The Smith Commission announcement came a day after Legal and General published a report which provides a snapshot of Scotland from a personal finance point of view. It showed that 1/3 of households in Scotland have NO savings at all, and the average level of savings in households throughout the country was £670! So given this background, who will have to foot the bill when it comes to Scotland's Income Tax?
It is likely the recommendations made in the report will be included in the Queen's speech next May irrespective of the result of the General Election and I would guess it is unlikely that Income Tax altering powers will come into being before tax year 16/17 at the earliest.

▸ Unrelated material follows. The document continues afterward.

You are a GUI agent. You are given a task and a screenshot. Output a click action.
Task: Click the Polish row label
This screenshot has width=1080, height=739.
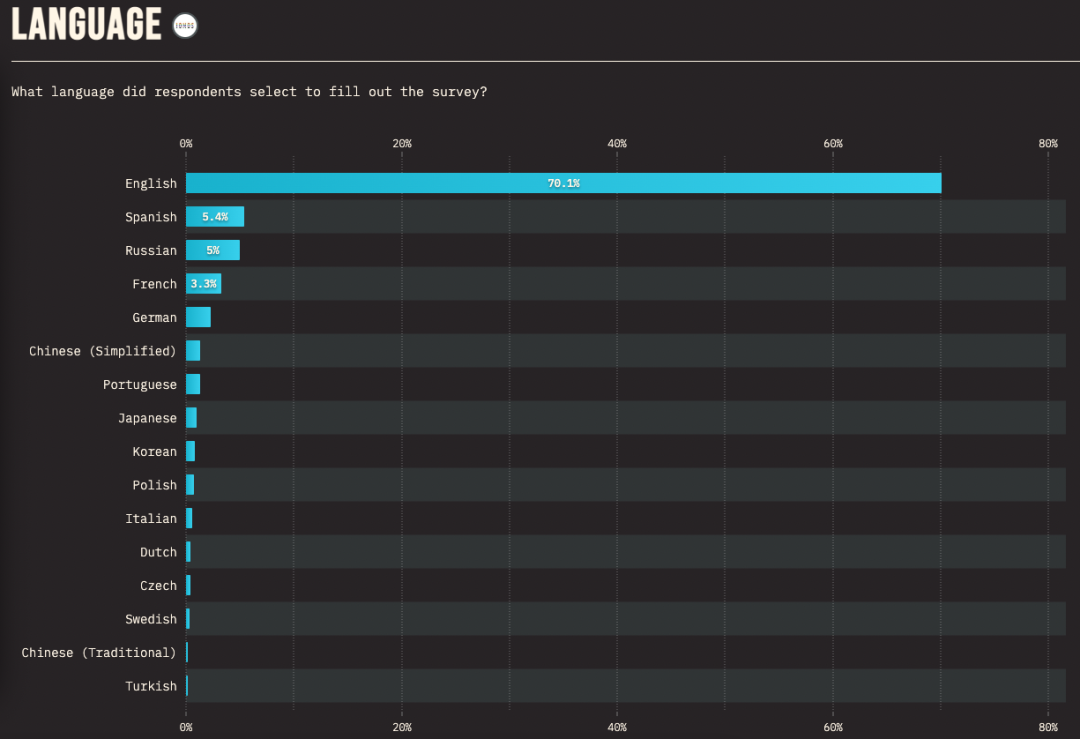click(154, 485)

But to say this has opened a can of worms in the meantime is an understatement. The questions that are up in the air, and are likely to remain there for some time, are huge.
How will the tax be collected? Who will pay it? Will tax relief on pensions and charitable donations be allowed at the Scottish higher rate or the UK? If you live in Scotland but work in England, or vice versa, are you liable to UK or Scottish Tax? I could go on.
It is not only in Scotland that we have uncertainty. The result of the UK General Election is impossible to predict and depending on its outcome we could well see rises in other areas such as Capital Gains Tax or Inheritance Tax. Irrespective of the party that wins an election it is always the first post-election budget that contains the "nasty" tax rises, so the next six months could end up being the most benign tax regime we will have for some time.
So what can we do other than have a stiff drink?
Well, for starters the changes to the taxation of pensions on death appear so generous it would be no surprise if there was a bit of giving on one hand but taking more with the other. In this case I would not be surprised to see the removal of higher rate tax relief on contributions, and in case this does occur I suggest that higher rate payers with the ability to make significant contributions should consider doing so sooner rather than later.
Business owners that have been accumulating cash in their companies should seriously consider taking cash out under the current rules, especially if they feel they may have a need to do so in the next few years as I very much doubt if the tax treatment will be more beneficial than it is now.
For everyone else making as much use as possible of your allowances such as ISAs, Capital Gains Tax exemptions and the like is always sensible but probably more so than ever just now, as if you don't you cannot go back and do it later.
Lastly, something for the Scottish Government to ponder - it is reported that the highest 1% of earners in the UK pay 30% of all Income Tax collected. In Scotland the percentage may be slightly less, but if we do see a major difference in tax rates between Scotland and the rest of the UK in the future it may be that a lot of those high earners will find moving away attractive as, let's be honest, nobody stays in Scotland for the weather.